15h30 - 15h55
Analysis of incremental algorithms accumulation points in the floating point framework
In Machine Learning, Artificial Neural Networks (ANNs) are a very powerful tool, broadly used in many applications. Often, the selected (deep) architectures include many layers, and therefore a large amount of parameters, which makes training, storage and inference expensive. This motivated a stream of research about compressing the original networks without excessively sacrificing performances.
The commonly used data representation for the parameters in ANNs and for all the operations involved in training and inference is 32 bit floating points. This high precision format can be expensive and it has been shown that it is not really needed to achieve good performances. Consequently, training ANNs using a lower bit data representation has become an important field of research in Machine Learning.
Obviously, using low bit floating points leads to significant errors in the computation of every operation performed during training, so the classical convergence results do not hold and a different theoretical analysis is needed. We can apply to the floating point framework some of the existing results in the optimization literature regarding perturbated gradient-type algorithms. Moreover, even if we already have some good existing results, many of the hypotheses assumed in the literature do not strictly hold in the floating point scenario, so we can find some interesting lines of research to fully understand the convergence of training algorithms when using lower bit data representation .
15h55 - 16h20
Optimization algorithms with low-precision floating and fixed point arithmetic
Digital hardware are designed to work with only a specific finite set of real values which are known as the floating point numbers. Floating point numbers are encoded using string of digits and arithmetic between them are carried according to some hardware-specific rules and standards. Because of this, two different hardware will not necessarily yield the exact same result when solving mathematical problems (e.g., optimization ). This difference between the two outputs is negligible enough under the (traditionally fine) assumption that both hardware have high enough precision (the smallest distance between two floating point numbers). However, with the rise of neural networks, where training deep networks in terms of speed, and memory and power consumption is known to be a tremendous challenge, lower precision in exchange for faster and more economical mathematical operations are preferred.
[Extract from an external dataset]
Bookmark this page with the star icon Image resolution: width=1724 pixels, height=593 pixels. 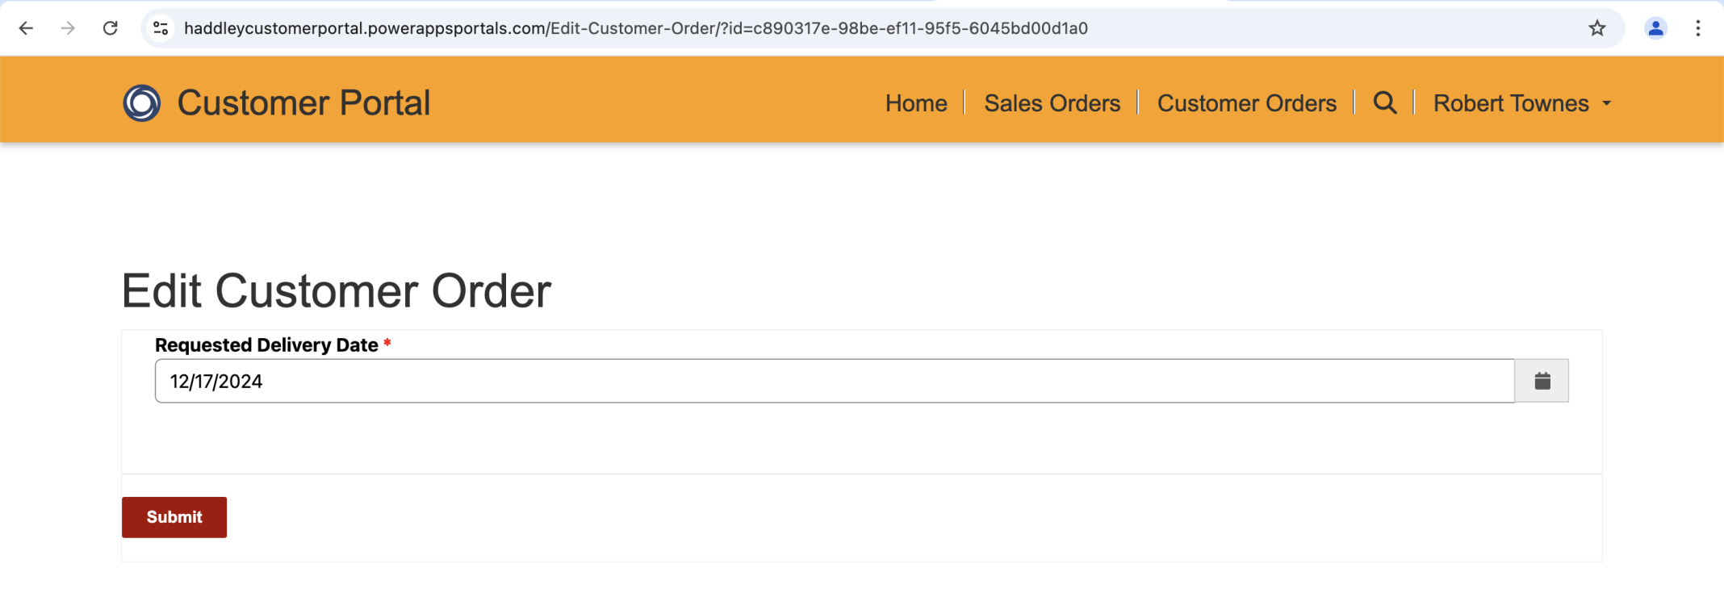click(1596, 28)

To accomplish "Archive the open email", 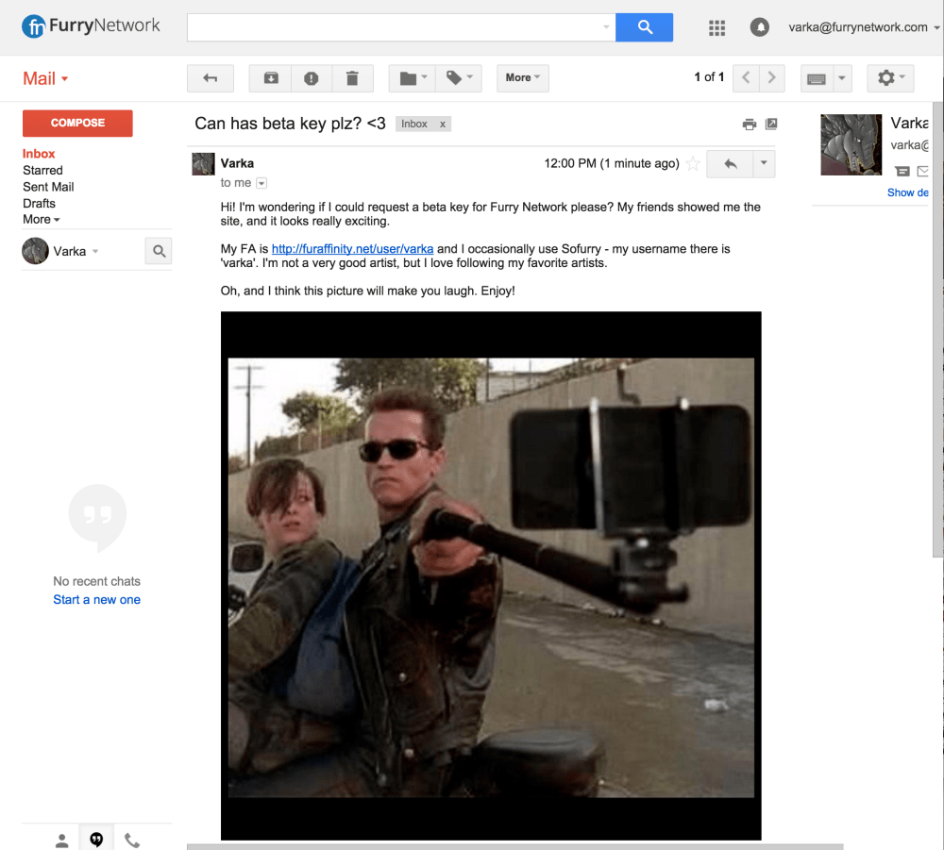I will (270, 78).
Hence, floating-point systems with lower precisions come to play when training/using neural networks and therefore the (used to be ignored ) computational errors as well as the cost of basic mathematical operations such as multiplication are now a major part of optimization algorithms' analysis. In this presentation, we first discuss a new formulation for first-order algorithms e.g., GD and SGD that takes into account hardware's rounding errors. Next, we discuss a novel integer SGD with stochastic rounding algorithm.
16h20 - 16h45
Solving Multi-Echelon Inventory Problems with Heuristic-Guided Deep Reinforcement Learning and Centralized Control
Multi-echelon inventory models aim to minimize the system-wide total cost in a multi-stage supply chain by applying a proper ordering policy to each of the stages. In a practical inventory system when backlog costs can be incurred in multiple stages, this problem cannot be solved analytically and it is intractable to solve by traditional optimization methods. To alleviate the curse of dimensionality in this problem, we apply and compare three efficient deep reinforcement learning (DRL) algorithms namely Deep Q-network, Advantage Actor-Critic and Twin Delayed Deep Deterministic Policy Gradient, to efficiently determine the inventory policy. We consider a serial supply chain as in the beer game, a classic multi-echelon inventory problem, and extend the application of DRL to the centralized decision-making setting which is more complex due to significantly larger state and action space. We also propose a heuristic-guided exploration mechanism to improve the training efficiency by incorporating known heuristics into the exploration process of the DRL algorithms. The experiments show that in both decentralized and centralized settings, the DRL agents learned policies with significant cost savings compared to benchmark heuristics.
16h45 - 17h10
How to compress deep neural networks?
While deep learning is considered one of the breakthroughs of the century, their massive computation requirement limits their use in real products. This problem appears for two reasons: resource-hungry training, and energy-hungry inference.
While computers are developed to tackle general purpose computation, most of deep learning researchers still explore i) shall we accelerate neural networks using existing hardware or ii) re-design new specific hardware to neural networks. We explore fundamental computations of deep learning and review important recent contributions to the field.